##### Dataset #####

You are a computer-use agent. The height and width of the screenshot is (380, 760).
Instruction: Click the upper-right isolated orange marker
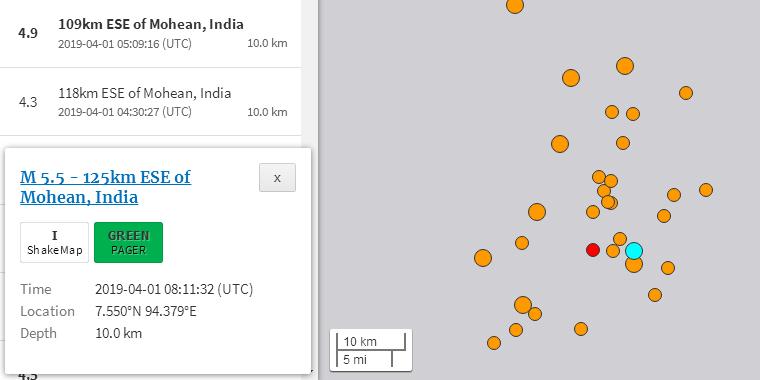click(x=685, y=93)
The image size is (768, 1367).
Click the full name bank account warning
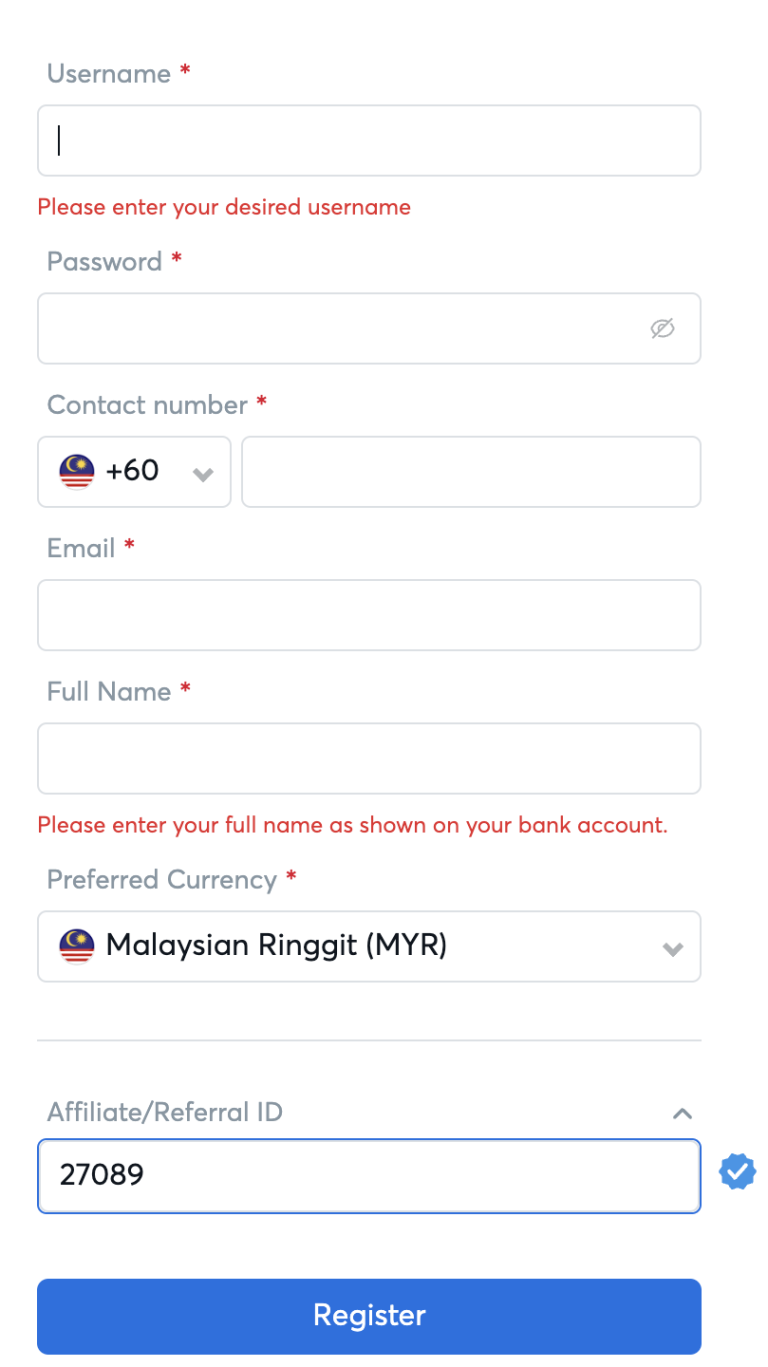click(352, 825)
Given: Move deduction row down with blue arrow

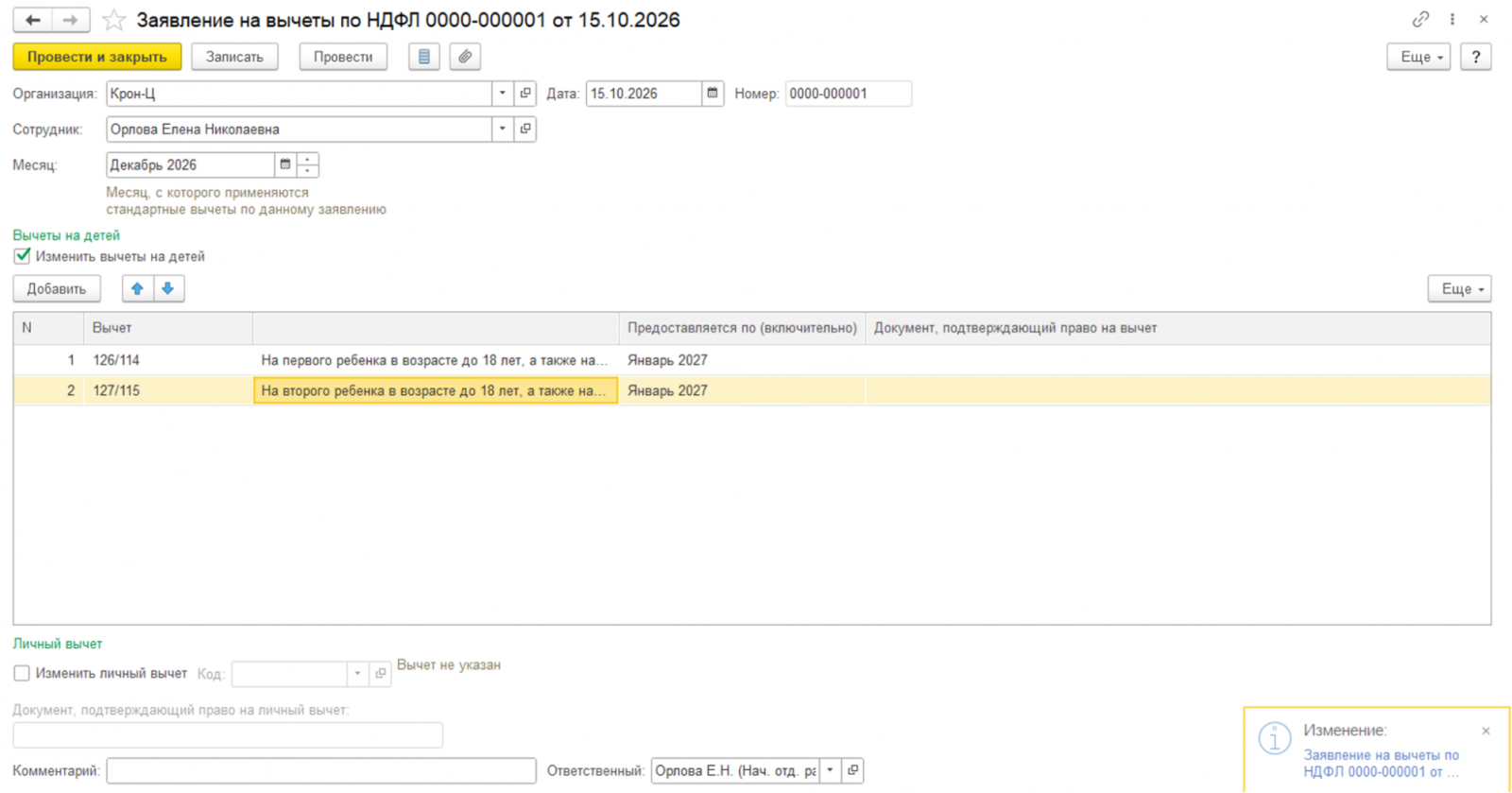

#####
##### Dataset #####

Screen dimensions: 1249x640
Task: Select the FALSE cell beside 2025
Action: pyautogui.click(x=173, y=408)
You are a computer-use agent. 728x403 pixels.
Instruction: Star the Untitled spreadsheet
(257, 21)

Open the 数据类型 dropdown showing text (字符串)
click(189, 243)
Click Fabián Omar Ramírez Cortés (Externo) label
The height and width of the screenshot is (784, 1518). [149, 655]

#####
##### Dataset #####

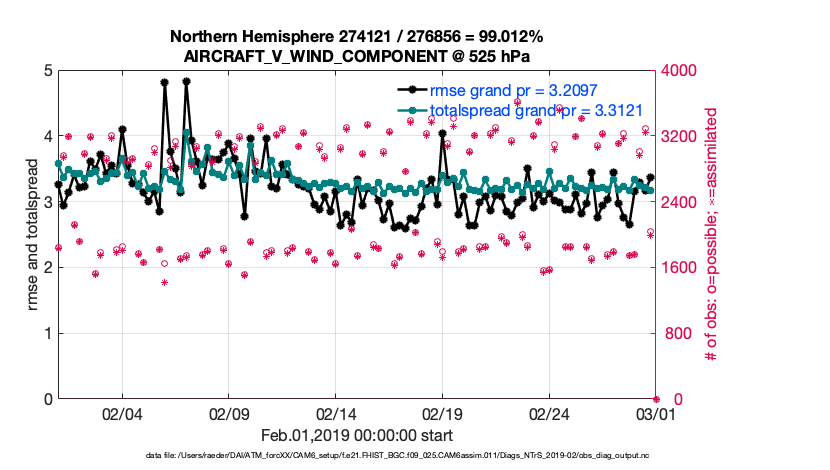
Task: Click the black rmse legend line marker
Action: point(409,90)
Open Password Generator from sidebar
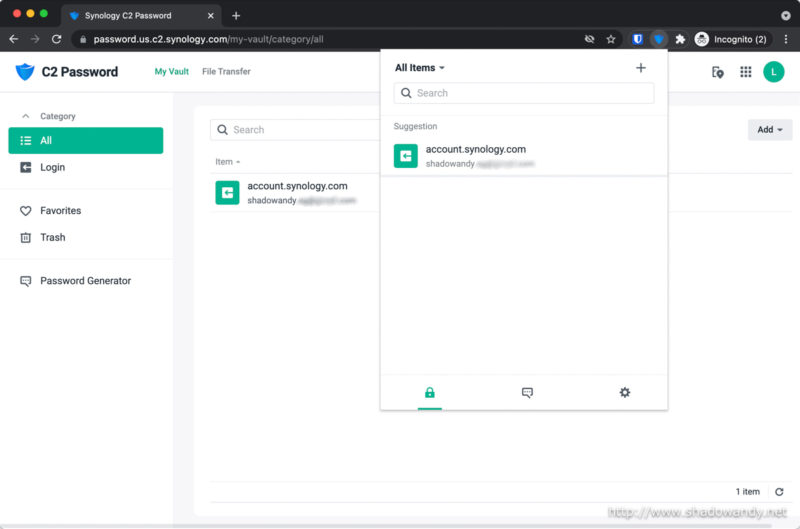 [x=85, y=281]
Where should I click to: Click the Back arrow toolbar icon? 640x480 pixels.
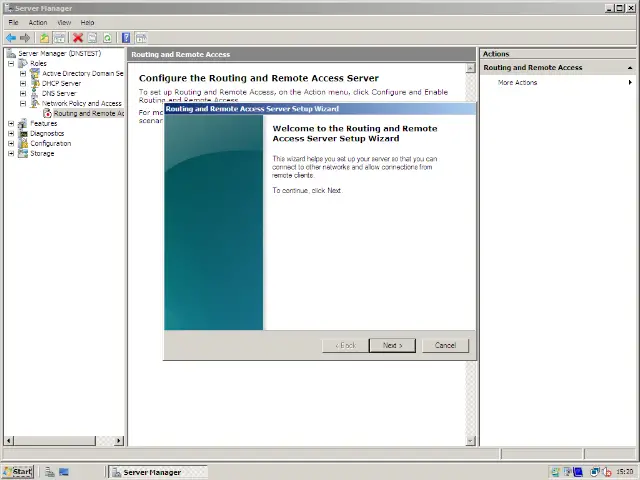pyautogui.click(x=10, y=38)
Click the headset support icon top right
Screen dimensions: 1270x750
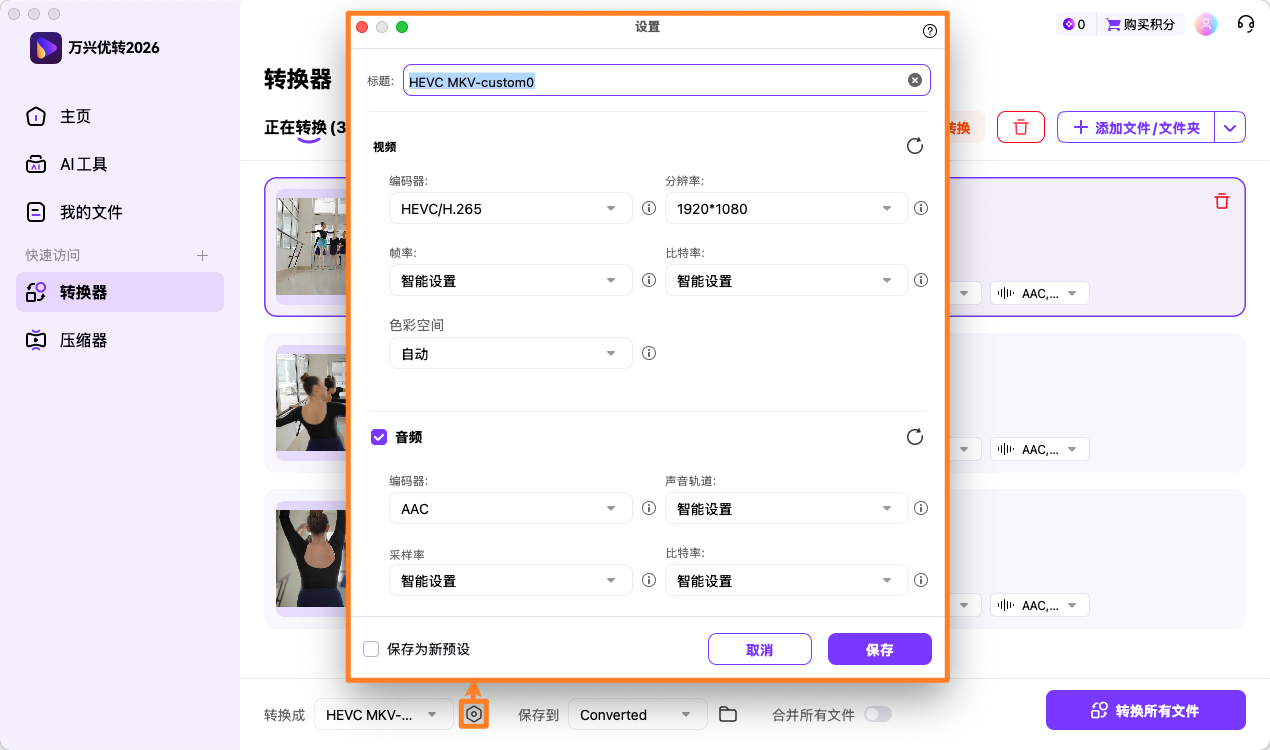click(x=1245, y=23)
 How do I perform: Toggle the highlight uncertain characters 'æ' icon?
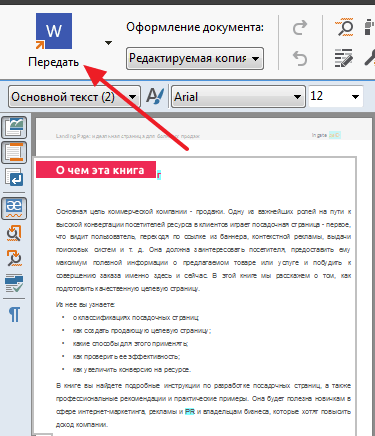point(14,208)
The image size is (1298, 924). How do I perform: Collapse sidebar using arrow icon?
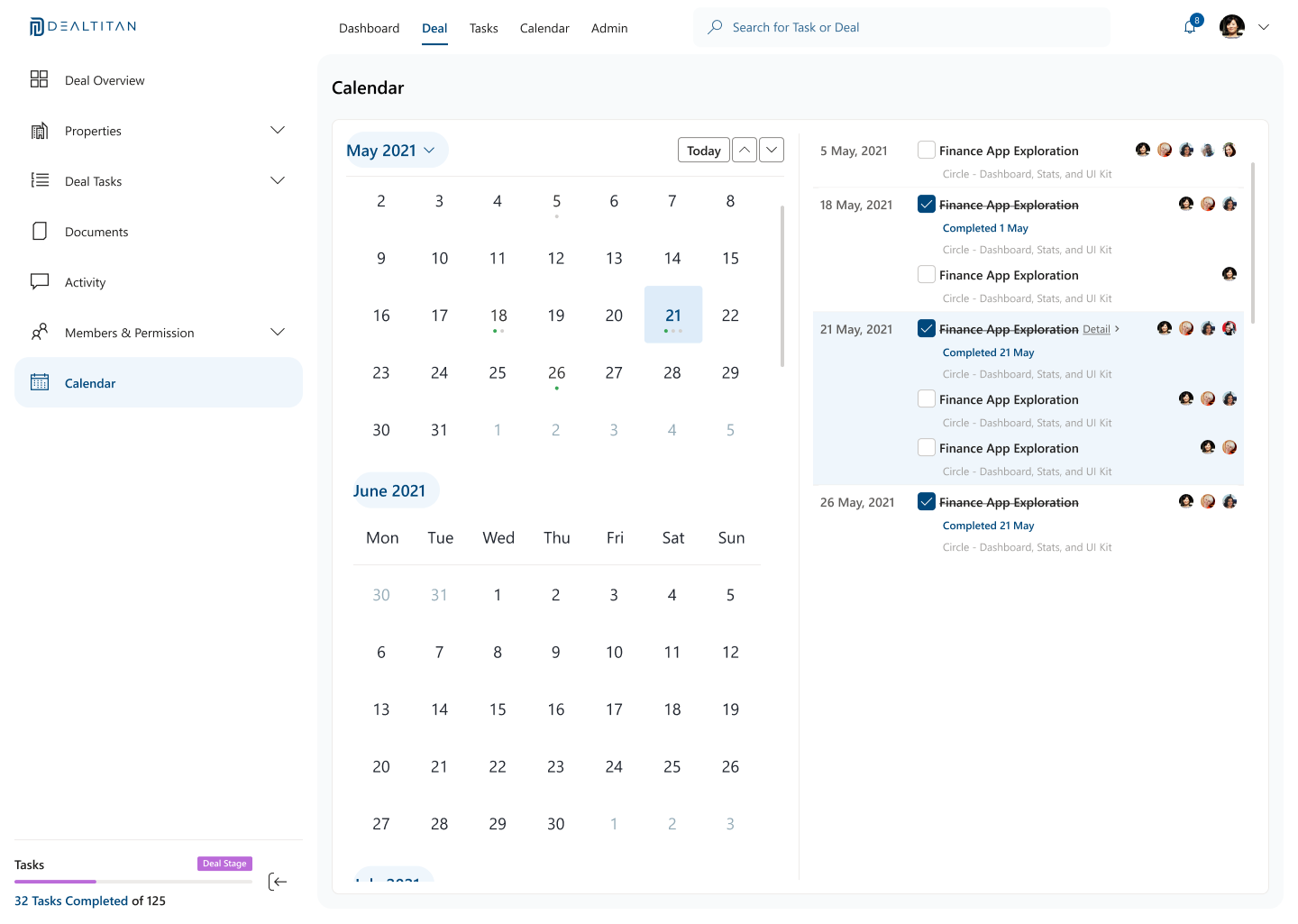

#####

-- Required action --
Pictures aside, return exactly the lines from the data above, starting at the line that has "Instruction: Click the" and ending at the line that has "Given: Move deduction", both included.

-- Written response --
Instruction: Click the upper-right isolated orange marker
click(x=685, y=93)
The image size is (768, 1367).
Click the full name bank account warning
click(352, 825)
Given: Move deduction row down with blue arrow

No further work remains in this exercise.